▸ Task to carry out: Could you reproduce the lines below from the one with "For every named target in this 290×2576" through the one with "[tabpanel] (107, 235)"? Keep both ends and add nothing.

[Dataset entries]
::::::::::
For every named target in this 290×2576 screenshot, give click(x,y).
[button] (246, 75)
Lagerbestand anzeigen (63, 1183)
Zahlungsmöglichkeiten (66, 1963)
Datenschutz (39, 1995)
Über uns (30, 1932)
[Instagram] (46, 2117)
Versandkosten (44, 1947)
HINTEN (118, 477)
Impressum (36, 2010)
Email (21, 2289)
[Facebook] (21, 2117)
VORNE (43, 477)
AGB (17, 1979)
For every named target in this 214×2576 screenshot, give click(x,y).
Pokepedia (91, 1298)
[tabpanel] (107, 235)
::::::::::
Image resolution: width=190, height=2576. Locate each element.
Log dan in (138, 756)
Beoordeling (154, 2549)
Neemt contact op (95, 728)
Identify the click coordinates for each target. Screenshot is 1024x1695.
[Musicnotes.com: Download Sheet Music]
::::::::::
▸ Written solution:
For every named target in this 290×2576 screenshot, give click(x,y).
[button] (246, 75)
Lagerbestand anzeigen (63, 1183)
Zahlungsmöglichkeiten (66, 1963)
Datenschutz (39, 1995)
Über uns (30, 1932)
[Instagram] (46, 2117)
Versandkosten (44, 1947)
HINTEN (118, 477)
Impressum (36, 2010)
Email (21, 2289)
[Facebook] (21, 2117)
VORNE (43, 477)
AGB (17, 1979)
For every named target in this 214×2576 screenshot, give click(x,y).
Pokepedia (91, 1298)
[tabpanel] (107, 235)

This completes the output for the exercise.